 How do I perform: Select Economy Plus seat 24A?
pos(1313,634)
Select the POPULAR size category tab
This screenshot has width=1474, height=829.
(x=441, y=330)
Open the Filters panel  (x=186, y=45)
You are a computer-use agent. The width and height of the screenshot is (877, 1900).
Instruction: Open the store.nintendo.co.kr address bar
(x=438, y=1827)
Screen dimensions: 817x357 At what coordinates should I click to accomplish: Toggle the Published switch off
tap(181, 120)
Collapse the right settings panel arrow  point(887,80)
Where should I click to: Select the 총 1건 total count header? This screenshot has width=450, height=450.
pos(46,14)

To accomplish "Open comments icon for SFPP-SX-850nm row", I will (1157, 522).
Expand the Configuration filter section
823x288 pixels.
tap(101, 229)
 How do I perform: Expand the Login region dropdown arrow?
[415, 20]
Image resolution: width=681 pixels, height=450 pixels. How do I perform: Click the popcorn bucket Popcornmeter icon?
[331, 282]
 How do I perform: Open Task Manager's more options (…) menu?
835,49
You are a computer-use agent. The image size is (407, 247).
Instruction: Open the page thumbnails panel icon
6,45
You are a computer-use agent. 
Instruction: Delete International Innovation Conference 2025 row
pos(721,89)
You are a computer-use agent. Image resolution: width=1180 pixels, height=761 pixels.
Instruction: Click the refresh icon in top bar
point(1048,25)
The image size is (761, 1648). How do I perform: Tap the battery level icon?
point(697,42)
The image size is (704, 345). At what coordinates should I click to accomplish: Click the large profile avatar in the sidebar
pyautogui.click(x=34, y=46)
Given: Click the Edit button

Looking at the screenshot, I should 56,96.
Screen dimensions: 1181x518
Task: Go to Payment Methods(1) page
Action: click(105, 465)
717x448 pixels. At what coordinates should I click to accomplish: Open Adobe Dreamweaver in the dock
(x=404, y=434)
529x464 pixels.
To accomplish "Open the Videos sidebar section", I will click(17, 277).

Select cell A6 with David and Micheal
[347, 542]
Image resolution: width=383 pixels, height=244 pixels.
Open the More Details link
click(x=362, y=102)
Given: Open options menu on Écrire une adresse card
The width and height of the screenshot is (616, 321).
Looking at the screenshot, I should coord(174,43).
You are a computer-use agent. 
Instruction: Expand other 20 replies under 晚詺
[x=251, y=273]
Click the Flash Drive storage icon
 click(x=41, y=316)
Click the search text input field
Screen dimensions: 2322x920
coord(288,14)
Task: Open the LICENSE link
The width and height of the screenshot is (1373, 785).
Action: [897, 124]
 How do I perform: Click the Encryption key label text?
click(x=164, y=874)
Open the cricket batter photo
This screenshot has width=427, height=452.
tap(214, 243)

....

Taking the lines above, repeat exactly those from the line that contains "823x288 pixels." through the line that contains "Given: Open options", and both of those lines as well. Include nothing else.

### Written answer
823x288 pixels.
tap(101, 229)
 How do I perform: Expand the Login region dropdown arrow?
[415, 20]
Image resolution: width=681 pixels, height=450 pixels. How do I perform: Click the popcorn bucket Popcornmeter icon?
[331, 282]
 How do I perform: Open Task Manager's more options (…) menu?
835,49
You are a computer-use agent. The image size is (407, 247).
Instruction: Open the page thumbnails panel icon
6,45
You are a computer-use agent. 
Instruction: Delete International Innovation Conference 2025 row
pos(721,89)
You are a computer-use agent. Image resolution: width=1180 pixels, height=761 pixels.
Instruction: Click the refresh icon in top bar
point(1048,25)
The image size is (761, 1648). How do I perform: Tap the battery level icon?
point(697,42)
The image size is (704, 345). At what coordinates should I click to accomplish: Click the large profile avatar in the sidebar
pyautogui.click(x=34, y=46)
Given: Click the Edit button

Looking at the screenshot, I should 56,96.
Screen dimensions: 1181x518
Task: Go to Payment Methods(1) page
Action: click(105, 465)
717x448 pixels. At what coordinates should I click to accomplish: Open Adobe Dreamweaver in the dock
(x=404, y=434)
529x464 pixels.
To accomplish "Open the Videos sidebar section", I will click(17, 277).

Select cell A6 with David and Micheal
[347, 542]
Image resolution: width=383 pixels, height=244 pixels.
Open the More Details link
click(x=362, y=102)
Given: Open options menu on Écrire une adresse card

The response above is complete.